Is this the same “control flow” problem we are talking about? I thought sample_categorical might do the job, but I cannot make a binary decision based on the value of this variable in my python script.

If the example I gave above is the same as “control flow problem” you brought up, there are many use cases. I’m porting my TE VNNI batch_matmul implementation to TIR and hit this issue. cc @junrushao

cgerum · March 14, 2022, 8:48am

Yes, I agree there should be proper conditional support in the Scheduling-DSL. Would it make sense to open a Ticket (TVM or TVM-RFC) to better track the conditional support in Scheduling-DSL?
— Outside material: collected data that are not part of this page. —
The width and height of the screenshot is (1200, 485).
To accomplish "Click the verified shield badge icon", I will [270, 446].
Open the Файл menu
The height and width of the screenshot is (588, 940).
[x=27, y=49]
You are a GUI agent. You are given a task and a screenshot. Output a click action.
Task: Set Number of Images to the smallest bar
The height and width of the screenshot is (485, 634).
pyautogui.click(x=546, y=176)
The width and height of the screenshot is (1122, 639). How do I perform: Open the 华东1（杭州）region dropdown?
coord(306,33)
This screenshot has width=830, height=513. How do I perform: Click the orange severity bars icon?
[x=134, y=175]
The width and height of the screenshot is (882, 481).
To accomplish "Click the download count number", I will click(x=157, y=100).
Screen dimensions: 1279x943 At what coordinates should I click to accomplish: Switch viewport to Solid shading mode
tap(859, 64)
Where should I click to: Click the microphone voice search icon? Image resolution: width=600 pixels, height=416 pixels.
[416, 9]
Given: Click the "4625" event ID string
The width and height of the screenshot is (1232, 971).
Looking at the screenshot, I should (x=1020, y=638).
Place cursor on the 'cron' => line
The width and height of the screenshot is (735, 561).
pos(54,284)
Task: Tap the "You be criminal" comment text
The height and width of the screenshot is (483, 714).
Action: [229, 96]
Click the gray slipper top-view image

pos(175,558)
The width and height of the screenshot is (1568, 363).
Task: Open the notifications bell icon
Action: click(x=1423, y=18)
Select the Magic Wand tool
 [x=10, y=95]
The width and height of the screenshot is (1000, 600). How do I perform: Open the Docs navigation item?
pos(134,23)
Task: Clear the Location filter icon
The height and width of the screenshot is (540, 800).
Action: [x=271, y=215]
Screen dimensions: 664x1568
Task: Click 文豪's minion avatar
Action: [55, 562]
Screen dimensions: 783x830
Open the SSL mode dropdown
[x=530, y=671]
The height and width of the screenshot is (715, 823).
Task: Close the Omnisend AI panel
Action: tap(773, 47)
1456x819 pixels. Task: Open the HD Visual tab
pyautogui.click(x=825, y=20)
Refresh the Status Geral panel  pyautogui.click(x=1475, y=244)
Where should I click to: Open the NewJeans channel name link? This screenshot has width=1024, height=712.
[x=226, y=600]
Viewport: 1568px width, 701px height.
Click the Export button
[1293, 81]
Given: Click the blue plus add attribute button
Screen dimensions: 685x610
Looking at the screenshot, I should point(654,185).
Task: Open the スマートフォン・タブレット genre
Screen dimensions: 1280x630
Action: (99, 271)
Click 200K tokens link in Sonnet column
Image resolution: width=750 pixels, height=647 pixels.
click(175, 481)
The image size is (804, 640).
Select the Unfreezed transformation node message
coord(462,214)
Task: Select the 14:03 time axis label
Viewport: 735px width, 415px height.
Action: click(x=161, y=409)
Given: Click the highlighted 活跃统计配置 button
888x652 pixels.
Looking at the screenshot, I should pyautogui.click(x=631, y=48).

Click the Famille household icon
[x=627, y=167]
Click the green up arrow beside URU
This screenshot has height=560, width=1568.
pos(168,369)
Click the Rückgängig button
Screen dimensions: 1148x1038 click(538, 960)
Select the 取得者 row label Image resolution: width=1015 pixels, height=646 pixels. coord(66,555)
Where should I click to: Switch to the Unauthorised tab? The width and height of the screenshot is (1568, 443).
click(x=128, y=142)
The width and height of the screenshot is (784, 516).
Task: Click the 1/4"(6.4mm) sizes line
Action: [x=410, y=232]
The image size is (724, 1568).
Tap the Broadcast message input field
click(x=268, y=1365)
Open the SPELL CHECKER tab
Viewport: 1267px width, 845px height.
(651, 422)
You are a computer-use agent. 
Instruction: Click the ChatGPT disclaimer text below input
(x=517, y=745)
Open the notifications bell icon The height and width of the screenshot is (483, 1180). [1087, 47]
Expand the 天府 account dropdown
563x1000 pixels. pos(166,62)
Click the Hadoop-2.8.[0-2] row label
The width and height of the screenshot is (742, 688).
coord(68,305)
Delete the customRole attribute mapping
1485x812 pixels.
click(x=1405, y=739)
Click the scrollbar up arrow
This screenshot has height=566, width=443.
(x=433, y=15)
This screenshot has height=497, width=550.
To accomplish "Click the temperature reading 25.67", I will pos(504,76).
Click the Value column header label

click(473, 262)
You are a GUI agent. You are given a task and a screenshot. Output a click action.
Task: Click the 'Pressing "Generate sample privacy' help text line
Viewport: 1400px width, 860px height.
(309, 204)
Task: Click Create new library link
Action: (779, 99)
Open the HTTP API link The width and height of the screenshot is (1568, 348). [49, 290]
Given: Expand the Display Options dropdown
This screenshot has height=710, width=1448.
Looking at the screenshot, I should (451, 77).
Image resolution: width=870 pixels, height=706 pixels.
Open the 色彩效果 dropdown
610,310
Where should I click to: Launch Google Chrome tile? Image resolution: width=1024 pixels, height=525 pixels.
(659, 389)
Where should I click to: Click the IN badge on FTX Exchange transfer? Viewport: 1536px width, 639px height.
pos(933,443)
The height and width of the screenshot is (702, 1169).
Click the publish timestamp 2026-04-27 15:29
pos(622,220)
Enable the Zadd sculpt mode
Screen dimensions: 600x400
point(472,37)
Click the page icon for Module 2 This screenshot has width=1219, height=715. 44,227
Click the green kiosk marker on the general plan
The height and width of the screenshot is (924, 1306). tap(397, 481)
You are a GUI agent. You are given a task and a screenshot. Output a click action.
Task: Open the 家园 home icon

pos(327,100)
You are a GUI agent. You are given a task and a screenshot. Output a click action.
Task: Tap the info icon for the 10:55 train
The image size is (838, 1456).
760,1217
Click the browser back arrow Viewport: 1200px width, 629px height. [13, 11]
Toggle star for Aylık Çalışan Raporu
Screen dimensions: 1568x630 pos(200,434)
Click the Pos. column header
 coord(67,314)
LeiWang1999 · December 22, 2022, 5:31am

Hi there, how to apply the best schedule that meta schedule searched?

I’m now trying to apply like below:

    database = ms.database.JSONDatabase(f"{workdir}/database_workload.json",f"{workdir}/database_tuning_record.json")
    with ms.ApplyHistoryBest(database):
        with tvm.transform.PassContext(
            opt_level=3,
            config={"relay.backend.use_meta_schedule": True, "tir.predicate_opt": True},
        ):
            mod = tvm.build(mod, target="cuda")
            print(mod.imported_modules[0].get_source())

but it seems no schedule was applied to the irmodule.